■ **Lines of data**:
──────────────────────────────
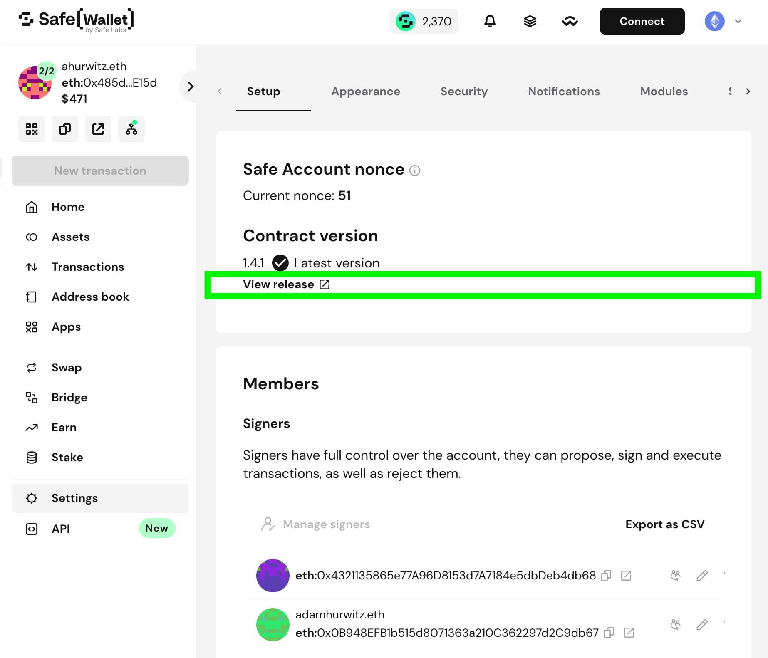Show the Safe QR code icon

tap(32, 129)
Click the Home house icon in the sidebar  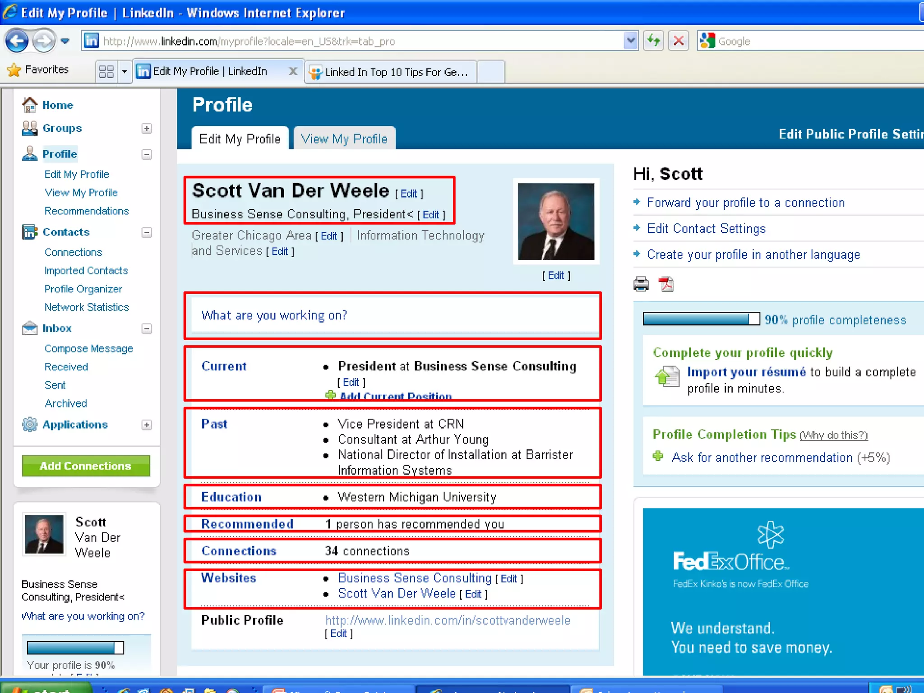coord(30,105)
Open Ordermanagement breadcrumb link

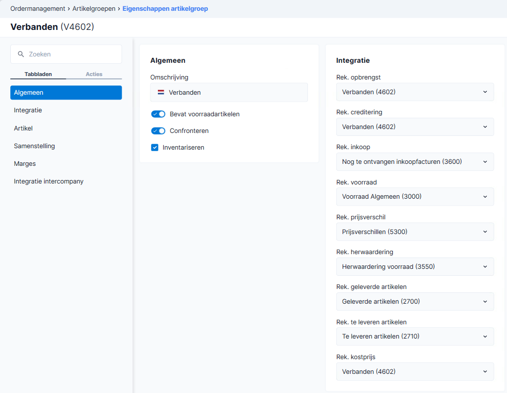38,9
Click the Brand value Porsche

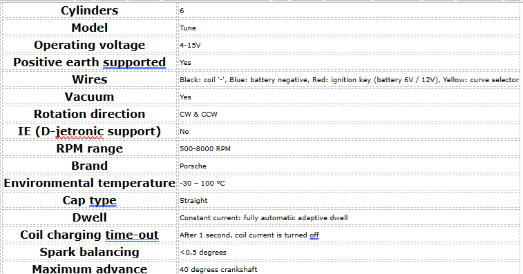point(193,166)
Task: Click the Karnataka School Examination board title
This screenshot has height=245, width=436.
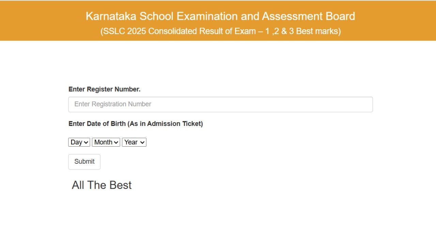Action: pyautogui.click(x=220, y=16)
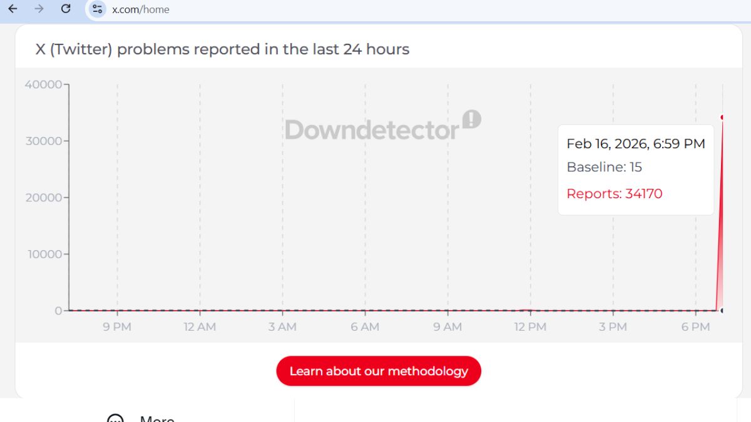Reload the current page

66,9
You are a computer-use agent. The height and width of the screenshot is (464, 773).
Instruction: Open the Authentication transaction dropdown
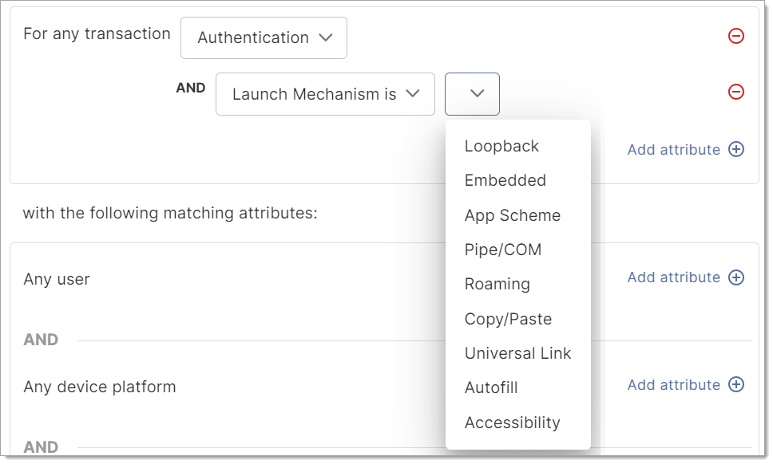coord(264,37)
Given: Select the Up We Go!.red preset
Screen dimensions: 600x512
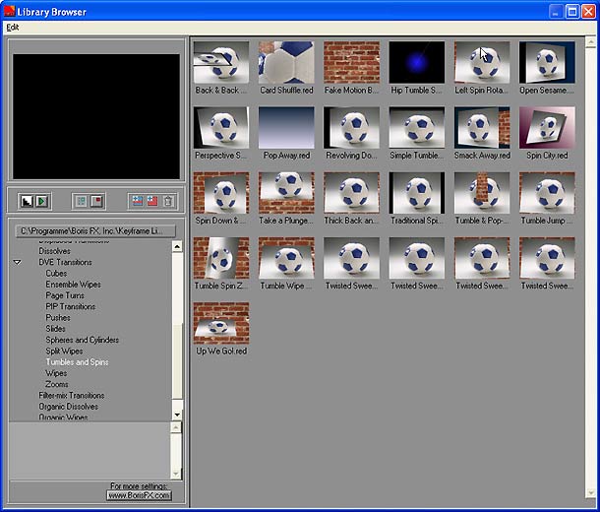Looking at the screenshot, I should tap(221, 325).
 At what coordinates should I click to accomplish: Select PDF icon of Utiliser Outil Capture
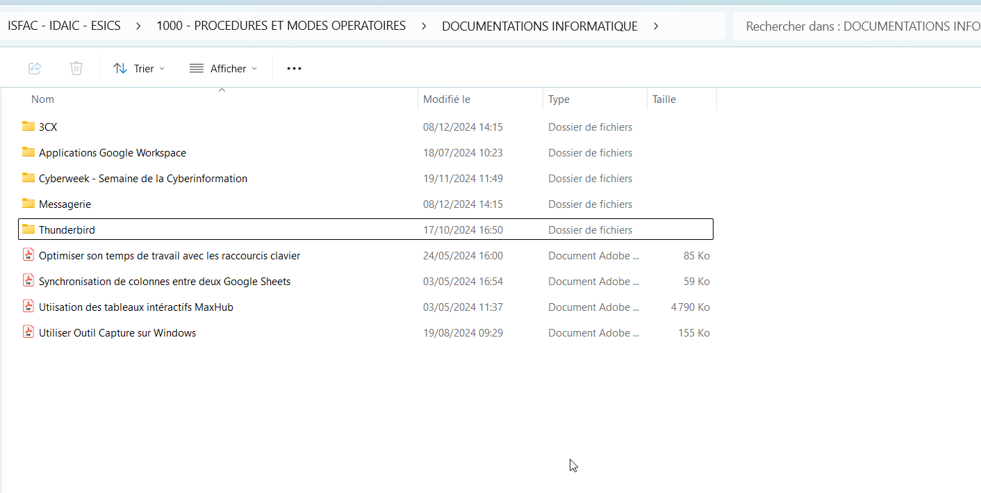[28, 332]
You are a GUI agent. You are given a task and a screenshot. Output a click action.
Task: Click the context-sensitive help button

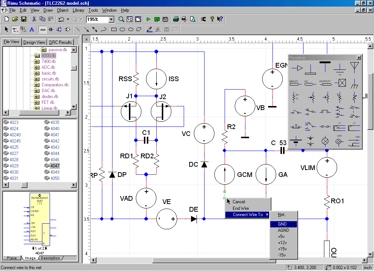pyautogui.click(x=220, y=19)
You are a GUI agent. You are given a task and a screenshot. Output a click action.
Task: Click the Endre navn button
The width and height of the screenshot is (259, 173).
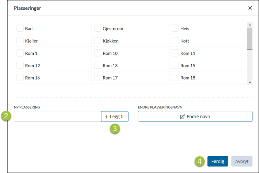click(x=195, y=116)
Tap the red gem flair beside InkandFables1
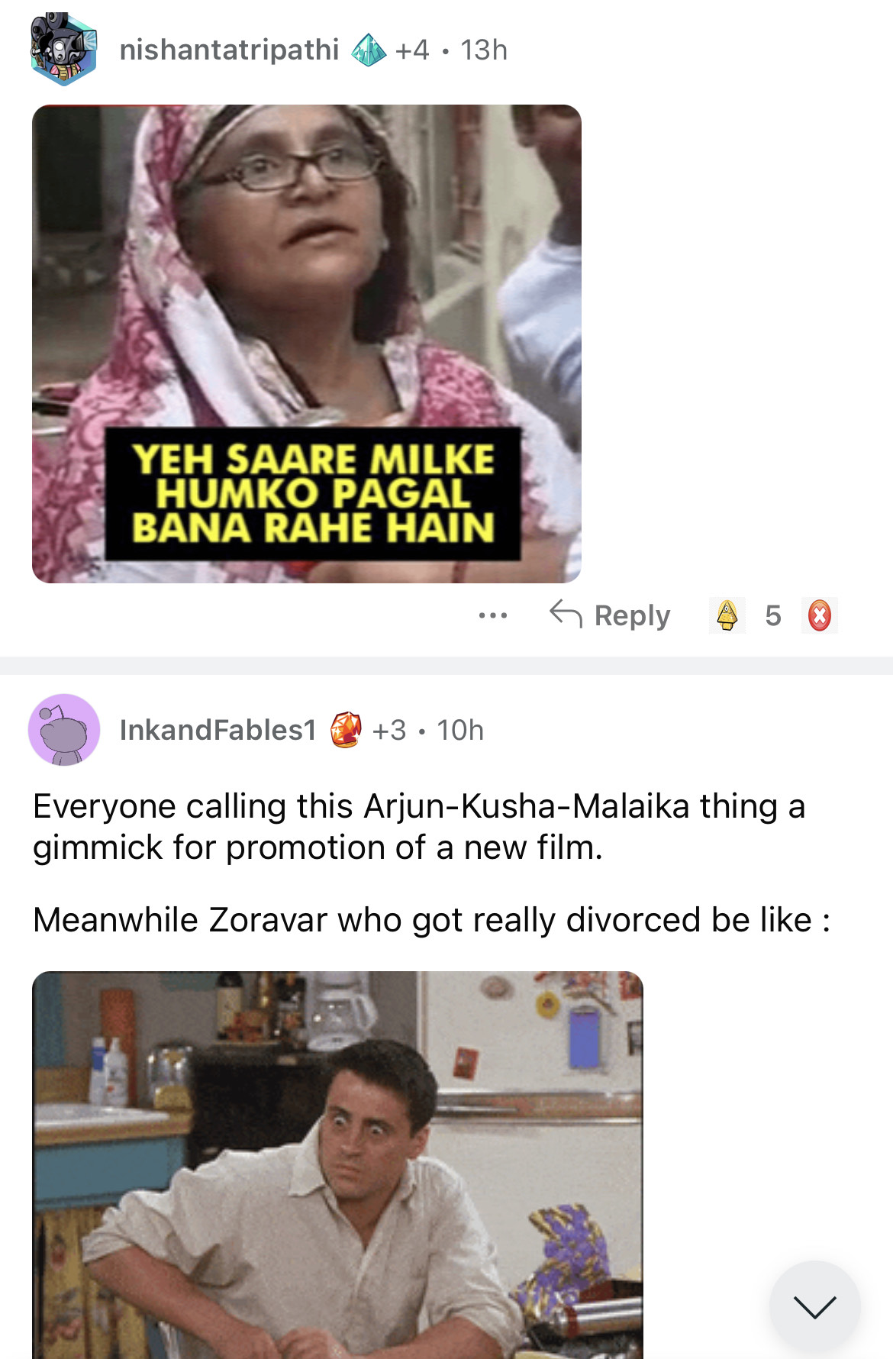 pos(346,730)
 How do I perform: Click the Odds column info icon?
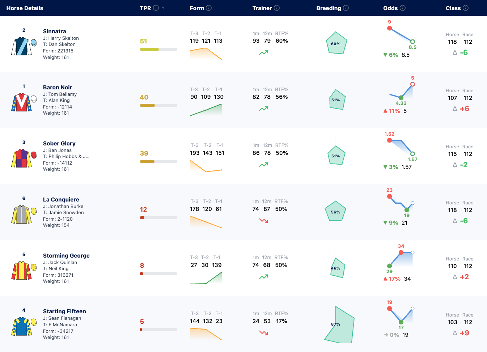(x=403, y=8)
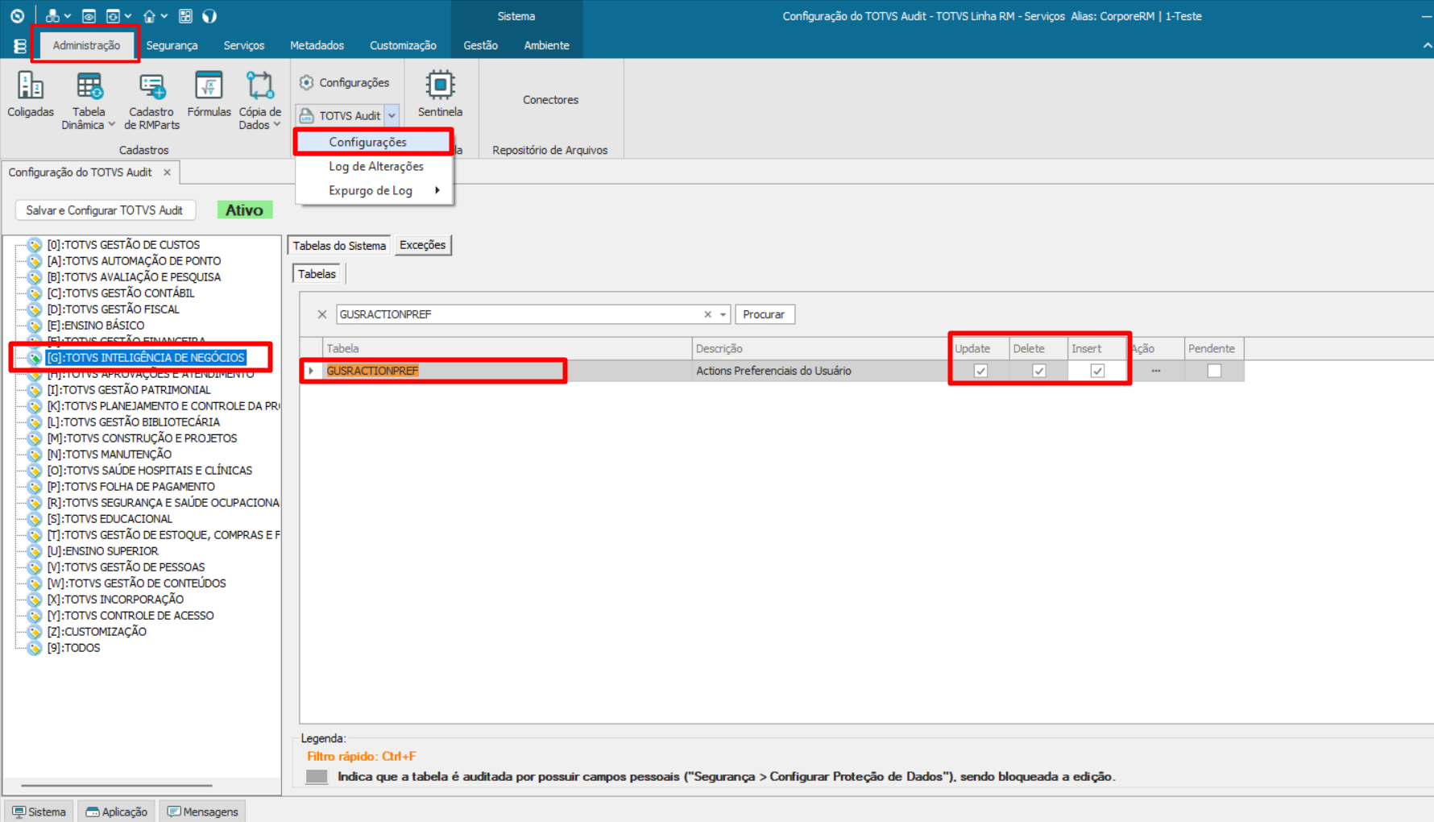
──────────────────────────────
■ **TASK DIRECTIONS**:
Pick out every line of the data above that contains the word "height", and copy each of those lines.

■ **TASK RESPONSE**:
This screenshot has height=245, width=436.
You are a computer-use agent. The height and width of the screenshot is (464, 773).
The width and height of the screenshot is (259, 173).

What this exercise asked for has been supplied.